Cleaning one's hands does not only remove dirt, scientists have also found evidence that it removes residues of the past - like the feeling of guilt or doubts about past decisions. This is called the clean-slate effect.
Physical and moral cleanliness
- “clean hands and a pure heart” vs. ”dirty hands” or “dirty mouth”-
People response to moral transgression with disgust, an emotion associated with e.g. spoiled food. They express similar facial expressions, activation of overlapping neural networks and comparable subjective feelings.
The reuse model of embodied cognition explains this phenomena through evolution. Complex higher cognitive functions most likely built up on existing mechanisms. The parallel between physical and moral disgust therefore may have giving rise to the conceptual metaphor that links physical and moral purity with cleanliness. Various experiments support this hypotheses.

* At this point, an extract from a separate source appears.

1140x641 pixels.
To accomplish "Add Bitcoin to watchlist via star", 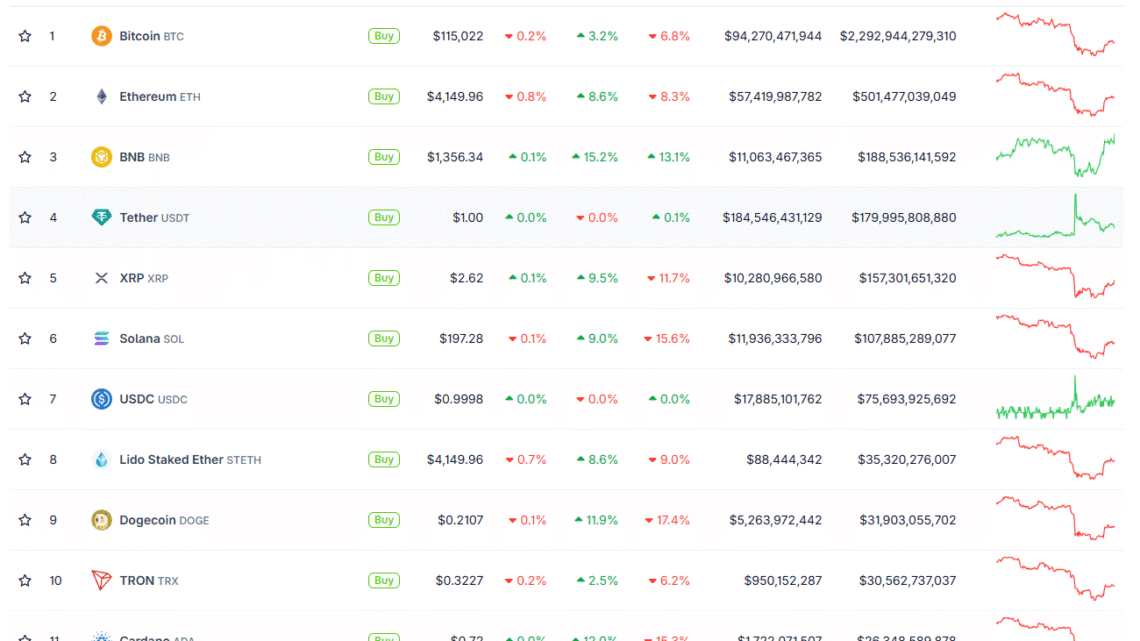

For example participants of an experiment had to judge the severity of others' moral transgressions while sitting in a dirty smelly room vs. in a clean room. The group surrounded by a dirty environment expressed stronger moral condemnation than the once in the clean room.
Therefore physical dirtiness influences perceivers’ moral evaluation.
This relationship has motivational and behavioural consequences. If remembering one’s own moral transgressions also leaves one with a dirty feeling, it should therefore elicit the desire to cleanse. An experiment conducted by Lee and Schwarz asked people to convey a lie by voice mail (using their mouth) and email (hand), followed by an evaluate of several consumer products, including mouthwash and hand sanitiser.
Participants who had been lying with their mouth preferred mouthwash over and sanitisers where as people who lied with their “hands” preferred hand sanitiser. Moreover, participants were also willing to pay more for the product that cleansed their “dirty” body part. These findings suggest a parallel between physical and moral contamination.
Consequences of cleaning
Other studies found proof that physical cleansing restore moral cleanliness. Cleansing most likely attenuate disgust and therefore results in less condemnation, less guilt and less compensatory helping behaviour. Furthermore if a person feels very “clean” when witnessing an immoral act, the physical cleanliness translate into a sense of moral superiority that renders others immoral act.
The psychological impact of cleanliness/dirtiness is therefore context sensitive.